Una coppia che scoppia – Si dice che la virtù risieda nel mezzo ed è proprio a centrocampo che Di Francesco dovrà lavorare non poco per far sì che la fase difensiva non lasci praterie agli avversari. In principio il 4-3-3 aveva dato buone indicazioni dal punto di vista della fase di non possesso, anche se l’altra faccia della medaglia era un attacco in difficoltà con Joao Pedro spostato a sinistra come simbolo. Un solo gol subito a Sassuolo, i due contro la Lazio più frutto degli errori individuali di Faragò che di un reparto poco coordinato, Cragno che sì fece i suoi interventi, ma senza quella sensazione di armata brancaleone che invece è arrivata soprattutto con Atalanta, Crotone e Bologna.

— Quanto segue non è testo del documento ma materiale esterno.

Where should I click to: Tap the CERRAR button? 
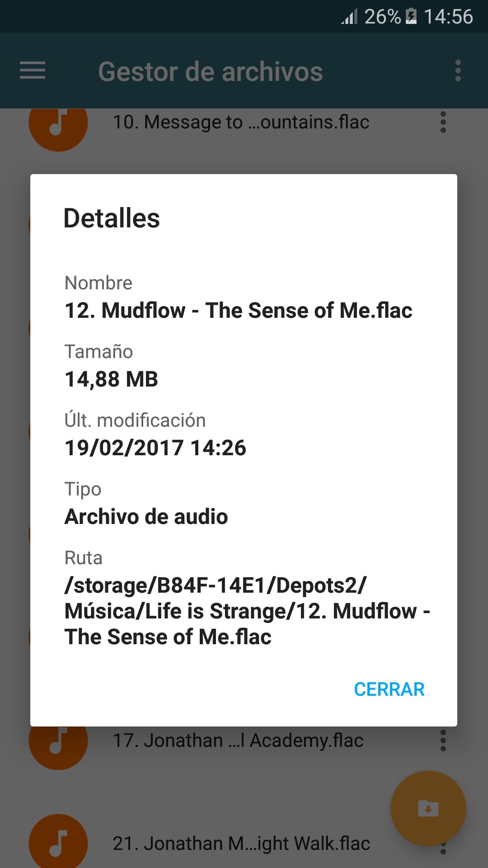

Se da un lato il centrocampo a tre permetteva maggiore filtro, ma allo stesso tempo strozzava le caratteristiche in costruzione di un giocatore come Marin, dall’altro la coppia formata dal romeno classe ’96 e da Marko Rog ha invertito completamente la rotta. Non più difficoltà nella creazione del gioco, ma al contrario tantissimi problemi nella fase difensiva. I due balcanici devono sicuramente trovare ancora la quadra, d’altronde uno – Marin – è agli inizi in Serie A mentre l’altro – Rog – è passato da mezzala da strappi in verticale a vero e proprio ago della bilancia del centrocampo soprattutto quando la palla ce l’hanno gli avversari. Non bisogna poi dimenticare l’apporto di Nández che, al netto della confusione tattica che spesso metteva in campo, grazie alla sua corsa e alla grinta era in grado da mezzala di compensare le mancanze difensive altrui.

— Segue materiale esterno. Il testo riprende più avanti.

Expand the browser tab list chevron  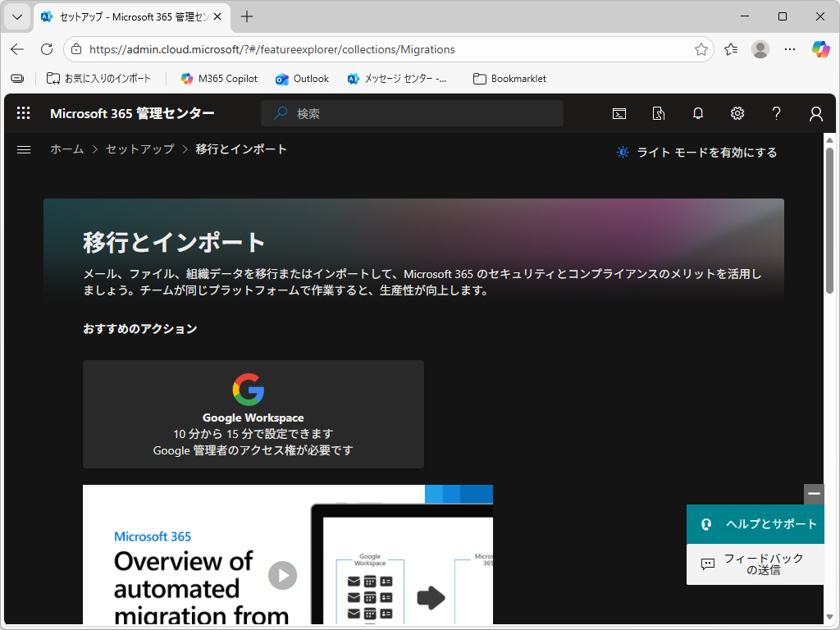point(16,16)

La svolta – La chiave di volta potrebbe così essere rappresentata dalla maggiore intesa del duo di centrocampo, spesso troppo piatto e in linea, in difetto di coordinazione dei rispettivi movimenti e ancora alla ricerca della necessaria organizzazione. Marin nello Standard Liegi, la sua migliore esperienza lontano dalla Romania, veniva affiancato da giocatori differenti rispetto a Rog ed è forse lì il punto sul quale lavorare. Il primo anno Agbo, un passato all’Udinese e in giro per i club gestiti da Pozzo (Granada, Watford), un vero e proprio mediano che nasceva come difensore centrale. Il secondo il bosniaco Cimirot, più simile a Rog anche se maggiormente abituato alla fase di rottura rispetto al croato.

Tocca quindi all’ex Napoli cercare di ovviare alle mancanze difensive del duo, in attesa chissà di un mercato di gennaio che possa portare nuova linfa alla mediana – leggasi Nainggolan o comunque un giocatore di rottura – e dare a Di Francesco gli elementi per poter tornare al suo 4-3-3 o comunque dare al centrocampo quel mastino che a oggi manca e che sembra la vera causa dei tanti gol subiti, più dei singoli difensori e di una squadra votata al calcio offensivo.